The headline of this article overstates the findings, but they may well be significant (and would explain why diabetes is a comorobidity for COVID-19 infections):
During an infection, the body’s immune system ramps up the release of molecules called cytokines, which circulate in the blood stream like messengers calling upon immune cells to come and join the fight. In some patients, for largely inexplicable reasons, this battle cry continues even after the invading pathogen begins to retreat....Such a sustained excessive cytokine release, or storm, is the cause of death in a variety of infectious diseases including the flu, COVID-19, Ebola, and sepsis....
The transcription factor interferon regulatory factor 5 (IRF5) is critical for pro-inflammatory cytokine production and, if it is genetically deleted in mice, the animals are protected against influenza-induced cytokine storms. The inflammatory response to influenza infections is also known to drive up glucose metabolism, in part so that immune cells have the necessary energy to mount a strong response, and also because the virus needs the sugar to replicate....
Shi Liu of the State Key Laboratory of Virology at Wuhan University and colleagues now link these threads, identifying a specific glucose metabolism pathway that is required for activating IRF5-induced cytokine production in cells and mice. This so-called hexosamine biosynthesis pathway, a well-known metabolic process, is also required for viral replication, they show.
Hexosamine biosynthesis starts with glucose and results in an end product called uridine diphosphate N-acetylglucosamine (UDP-GlcNAc)—pronounced UDP-GlickNack. This nucleotide sugar is sometimes added to proteins—a process called O-GlcNAcylation—to modify their activity.

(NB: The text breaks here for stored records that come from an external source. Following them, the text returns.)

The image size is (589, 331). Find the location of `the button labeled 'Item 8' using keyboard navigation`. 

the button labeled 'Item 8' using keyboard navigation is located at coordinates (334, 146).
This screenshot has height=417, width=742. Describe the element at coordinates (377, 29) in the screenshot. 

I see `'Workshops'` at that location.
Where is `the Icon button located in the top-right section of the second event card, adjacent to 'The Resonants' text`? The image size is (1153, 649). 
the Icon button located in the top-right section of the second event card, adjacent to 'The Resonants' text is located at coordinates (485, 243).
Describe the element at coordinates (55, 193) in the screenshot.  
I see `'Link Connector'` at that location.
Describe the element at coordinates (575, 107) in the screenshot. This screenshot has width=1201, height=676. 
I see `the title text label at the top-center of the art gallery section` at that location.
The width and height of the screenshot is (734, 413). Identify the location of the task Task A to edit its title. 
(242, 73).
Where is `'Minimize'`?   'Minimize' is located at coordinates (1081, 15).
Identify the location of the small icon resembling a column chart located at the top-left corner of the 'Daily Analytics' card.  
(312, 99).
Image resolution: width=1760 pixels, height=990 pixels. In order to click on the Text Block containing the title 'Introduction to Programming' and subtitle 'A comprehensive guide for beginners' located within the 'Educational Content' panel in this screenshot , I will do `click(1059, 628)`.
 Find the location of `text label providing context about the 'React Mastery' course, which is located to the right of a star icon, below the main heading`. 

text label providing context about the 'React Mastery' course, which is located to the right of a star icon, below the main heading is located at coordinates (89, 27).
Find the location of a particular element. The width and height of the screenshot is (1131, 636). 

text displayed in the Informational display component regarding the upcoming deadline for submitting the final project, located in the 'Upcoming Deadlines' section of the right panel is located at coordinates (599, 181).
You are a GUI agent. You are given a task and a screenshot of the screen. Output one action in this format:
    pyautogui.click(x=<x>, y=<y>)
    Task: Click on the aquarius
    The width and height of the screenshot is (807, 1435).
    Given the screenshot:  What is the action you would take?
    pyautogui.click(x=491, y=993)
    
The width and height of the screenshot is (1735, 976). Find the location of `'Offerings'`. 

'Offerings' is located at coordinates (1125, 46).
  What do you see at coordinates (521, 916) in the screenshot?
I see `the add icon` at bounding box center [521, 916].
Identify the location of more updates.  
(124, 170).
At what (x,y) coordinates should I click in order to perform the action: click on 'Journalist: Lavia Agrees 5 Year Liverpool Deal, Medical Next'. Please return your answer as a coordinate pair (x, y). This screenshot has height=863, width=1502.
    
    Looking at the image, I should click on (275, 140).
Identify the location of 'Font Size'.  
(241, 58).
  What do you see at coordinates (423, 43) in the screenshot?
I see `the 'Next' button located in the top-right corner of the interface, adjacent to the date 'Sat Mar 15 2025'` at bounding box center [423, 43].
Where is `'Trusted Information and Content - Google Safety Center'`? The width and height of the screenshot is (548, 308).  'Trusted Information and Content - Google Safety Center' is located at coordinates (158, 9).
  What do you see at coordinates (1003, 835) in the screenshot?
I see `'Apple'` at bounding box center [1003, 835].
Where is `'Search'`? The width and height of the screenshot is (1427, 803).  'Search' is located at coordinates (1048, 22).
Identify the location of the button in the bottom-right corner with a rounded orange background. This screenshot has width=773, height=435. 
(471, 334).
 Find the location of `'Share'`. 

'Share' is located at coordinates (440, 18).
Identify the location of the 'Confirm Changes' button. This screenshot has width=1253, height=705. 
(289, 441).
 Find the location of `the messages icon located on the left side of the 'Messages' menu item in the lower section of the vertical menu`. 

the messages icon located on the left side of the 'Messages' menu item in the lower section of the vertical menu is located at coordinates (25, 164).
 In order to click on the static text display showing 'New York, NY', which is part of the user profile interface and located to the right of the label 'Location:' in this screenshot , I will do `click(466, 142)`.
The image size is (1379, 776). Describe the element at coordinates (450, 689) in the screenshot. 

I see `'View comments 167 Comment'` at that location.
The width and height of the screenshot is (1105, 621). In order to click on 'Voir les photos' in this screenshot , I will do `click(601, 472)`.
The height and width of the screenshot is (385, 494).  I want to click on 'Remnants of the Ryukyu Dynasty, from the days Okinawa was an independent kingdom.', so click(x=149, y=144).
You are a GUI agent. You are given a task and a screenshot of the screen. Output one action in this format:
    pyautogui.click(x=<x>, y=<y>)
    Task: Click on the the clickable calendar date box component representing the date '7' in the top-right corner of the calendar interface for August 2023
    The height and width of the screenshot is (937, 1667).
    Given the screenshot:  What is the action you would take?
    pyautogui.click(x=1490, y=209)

Liu’s team now shows that O-GlcNAcylation of IRF5 is necessary for the transcription factor’s cytokine-producing activity.
Genetically deleting the enzyme that performs O-GlcNAcylation, called OGT, or IRF5 itself inhibited inflammatory cytokine production as well as viral replication in mice and cells. The knockouts also improved the animals’ survival of infection, suggesting the two factors may be targets for future therapies.
The team also showed that patients infected with influenza have higher blood glucose levels and more O-GlcNacylation of IRF5 than healthy controls. Furthermore, blood glucose levels correlated tightly with levels of inflammatory cytokines.